- Born: October 12, 1917
- Died: March 7, 2009 (aged 91) Wilmington, North Carolina, US
- Other names: Bowler
- Education: New Jersey College for Women
- Occupation: statistician
- Employer(s): General Foods Research Center, || Squibb Institute for Medical Research

= Mavis B. Carroll =

American statistician (1917–2009)

Mavis Bowler Carroll (October 12, 1917 – March 7, 2009) was an American statistician who pioneered the industrial use of statistics in her work at General Foods.

Carroll finished high school at age 16 and attended the New Jersey College for Women on a scholarship. She played on the school basketball team, and earned a bachelor's degree in mathematics there in 1938. She worked as a code breaker during World War II and at the Squibb Institute for Medical Research in New Brunswick, New Jersey in the early 1950s.

Later, she worked at the General Foods Research Center, where she became Section Head in 1958 and, by the 1960s, the head of their division of mathematical and statistical services.
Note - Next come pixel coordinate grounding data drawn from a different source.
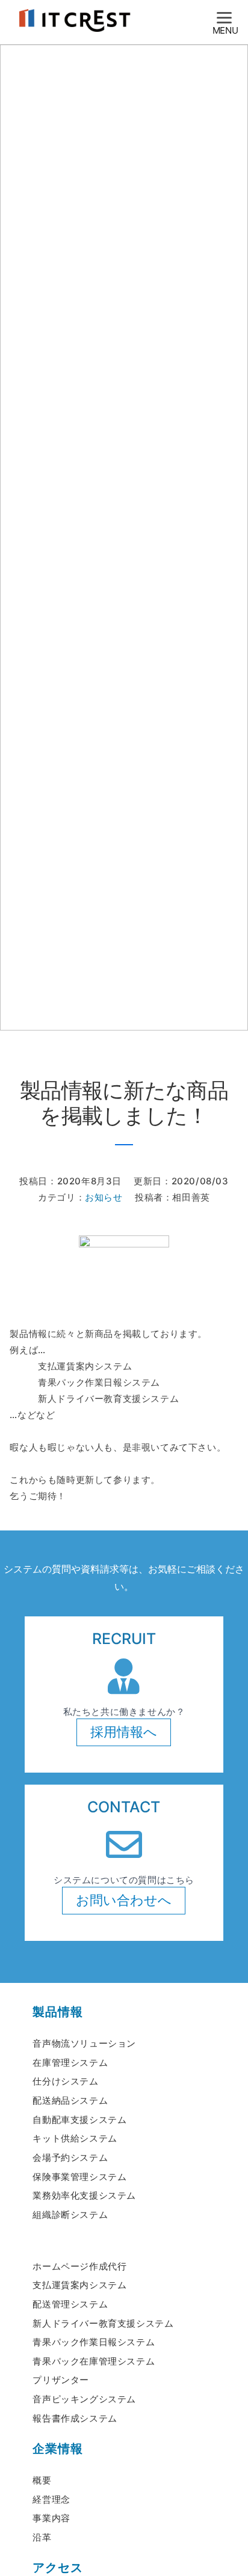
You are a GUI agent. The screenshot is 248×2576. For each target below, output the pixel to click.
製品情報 (57, 2012)
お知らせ (103, 1197)
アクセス (57, 2567)
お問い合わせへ (124, 1900)
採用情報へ (123, 1732)
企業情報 (57, 2448)
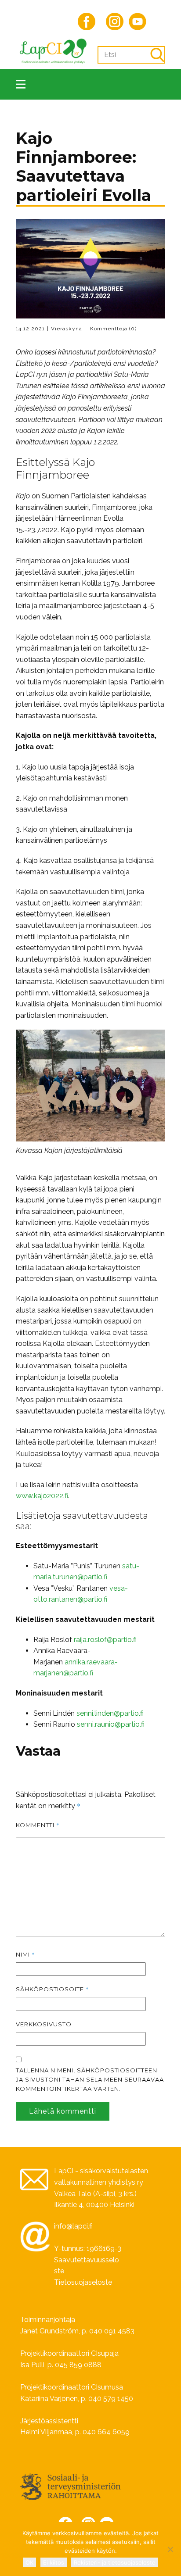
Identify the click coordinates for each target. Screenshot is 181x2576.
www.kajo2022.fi (42, 1496)
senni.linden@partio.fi (110, 1713)
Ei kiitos (53, 2562)
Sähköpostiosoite (52, 1989)
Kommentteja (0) (112, 329)
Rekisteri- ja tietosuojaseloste (115, 2562)
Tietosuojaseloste (83, 2282)
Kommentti (38, 1825)
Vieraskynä (66, 329)
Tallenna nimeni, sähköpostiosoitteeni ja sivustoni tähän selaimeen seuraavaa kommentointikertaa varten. (90, 2079)
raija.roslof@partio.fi (105, 1639)
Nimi (25, 1954)
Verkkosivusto (44, 2024)
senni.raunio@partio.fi (111, 1724)
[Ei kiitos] (170, 2549)
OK (29, 2562)
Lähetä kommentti (62, 2111)
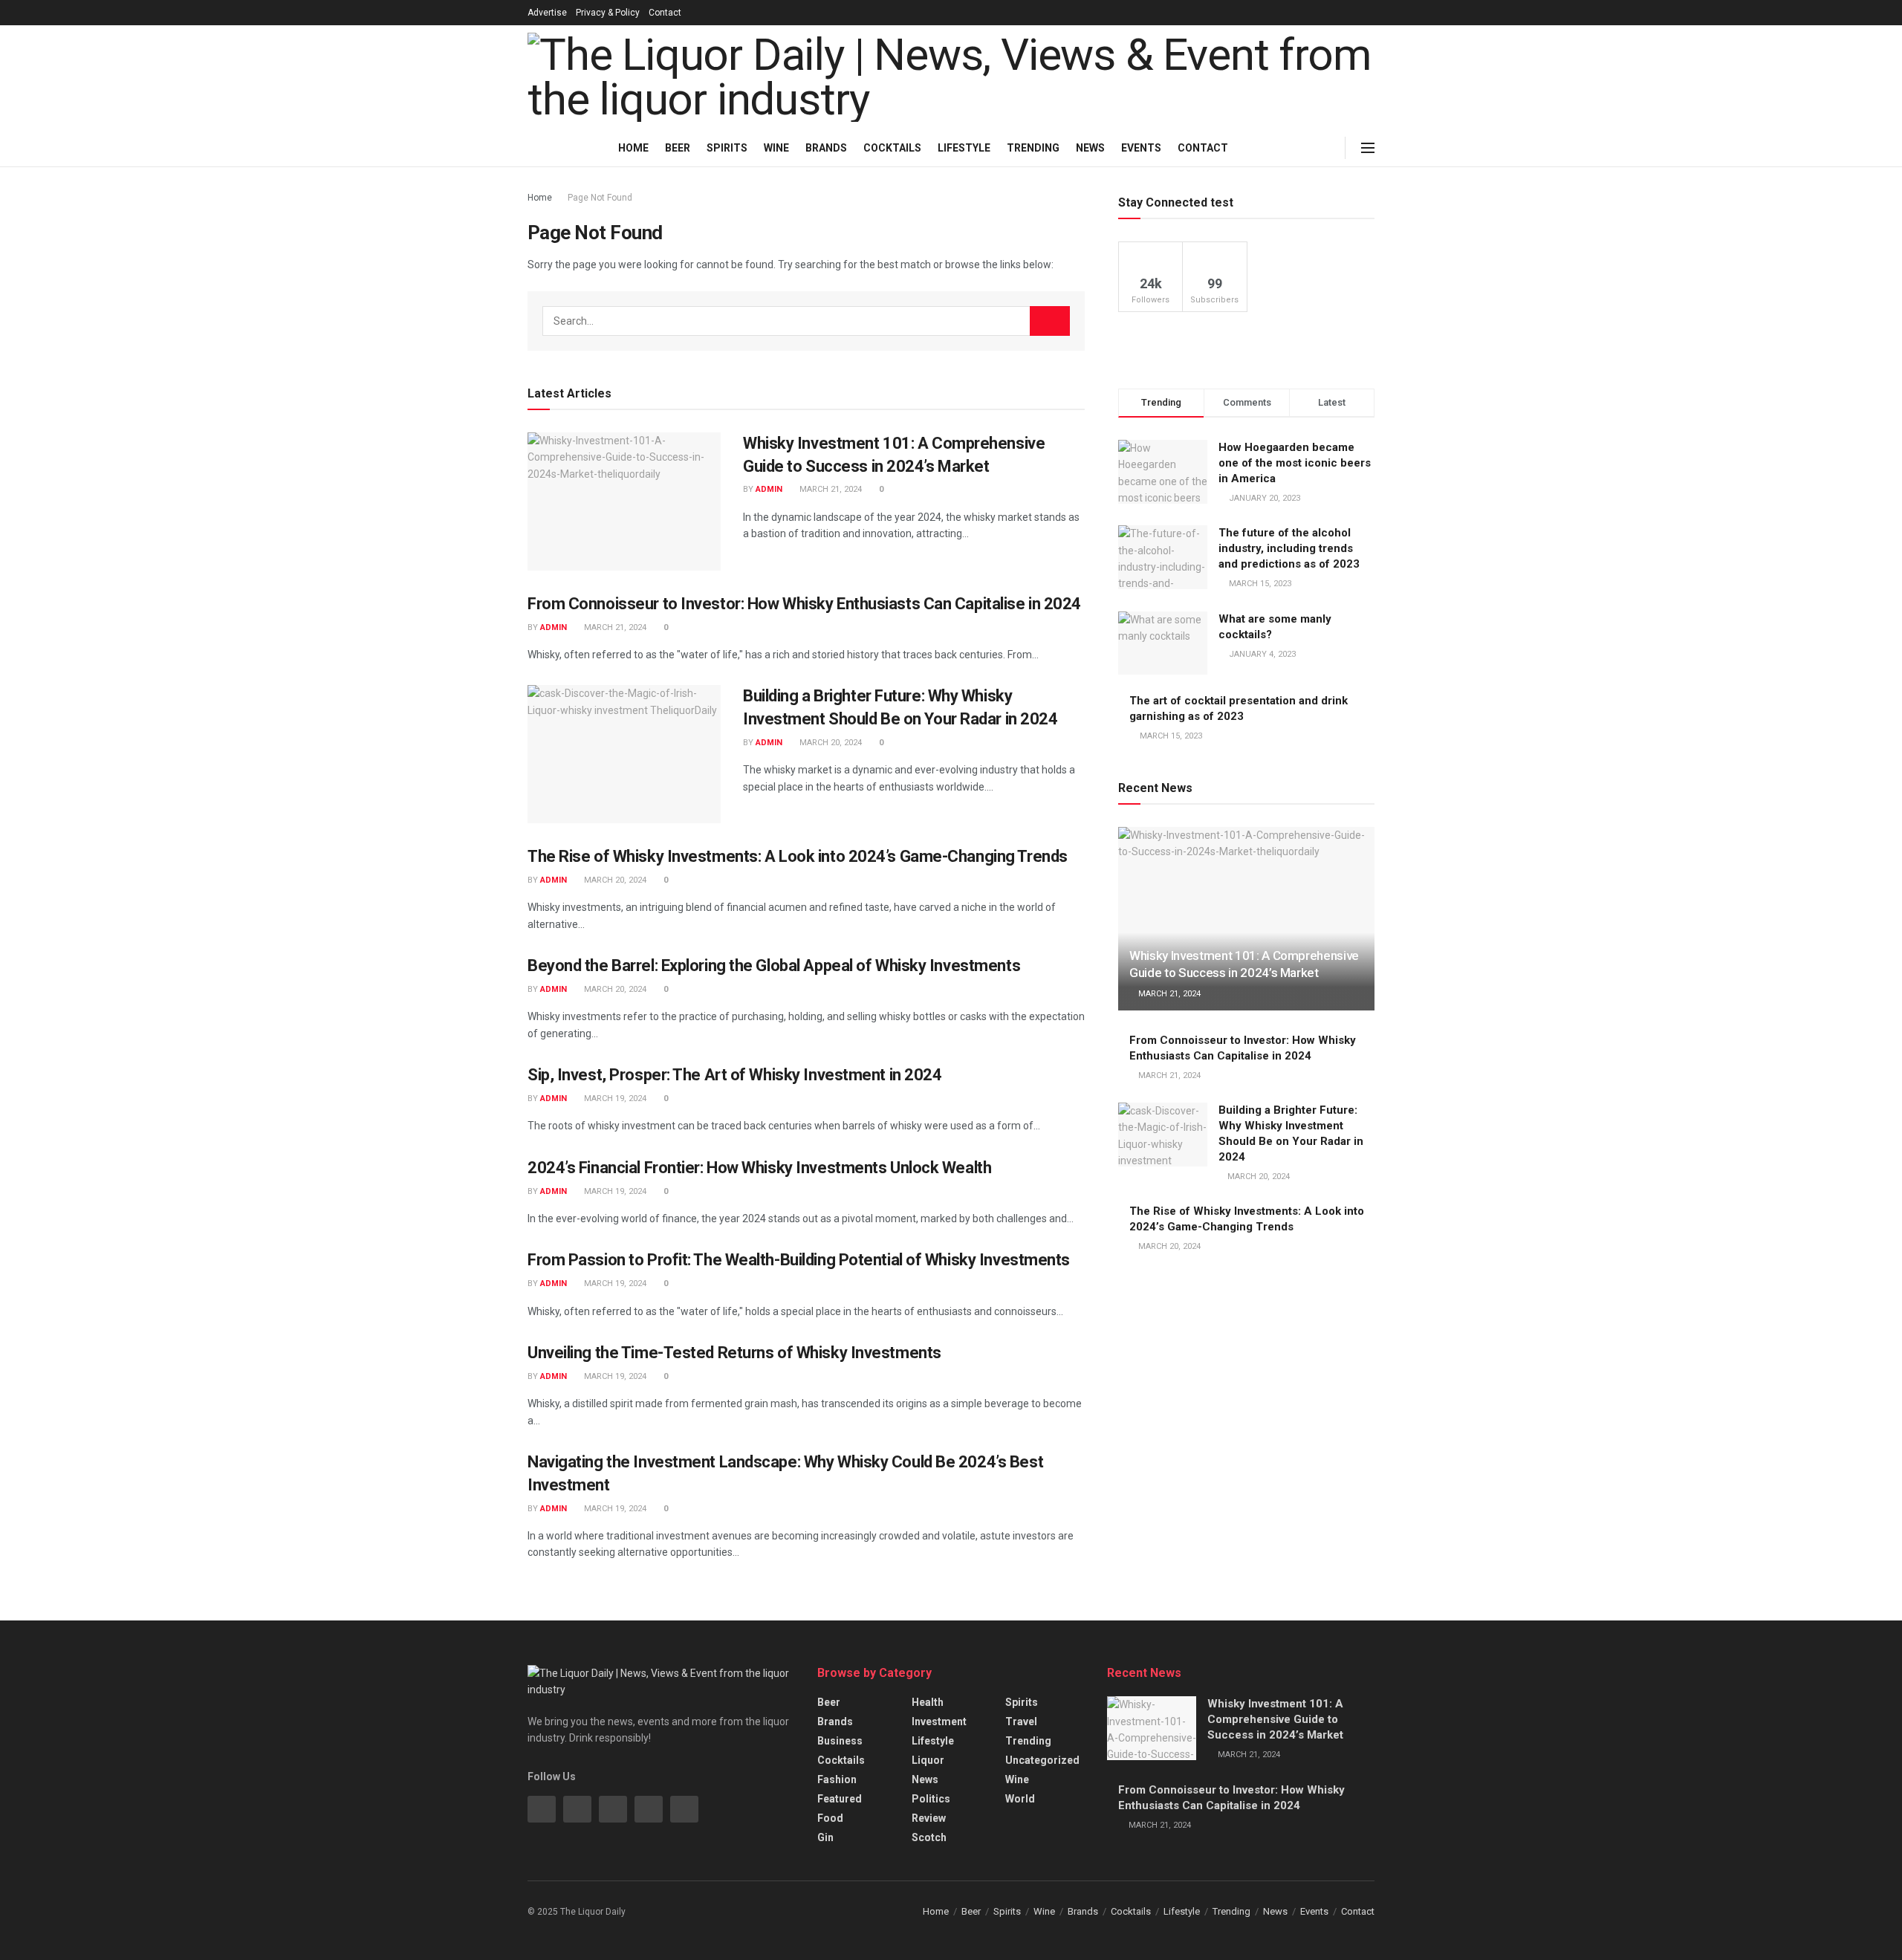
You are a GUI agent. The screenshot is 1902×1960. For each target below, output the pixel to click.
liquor (928, 1760)
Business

Her work at General Foods included the design and analysis of taste tests, with each variation of a food product typically being tested by a panel of 50 tasters (evenly split by gender) who rated the foods on a scale of +3 to −3. In order to keep the total number of tasters manageable, a careful design of experiments was needed to control the number of different food variations to be tested.

Carroll was secretary of the American Society for Testing and Materials for 1960 to 1962.
In 1971, Carroll was elected as a Fellow of the American Statistical Association.

Carroll died of pneumonia on March 7, 2009, in Wilmington, North Carolina.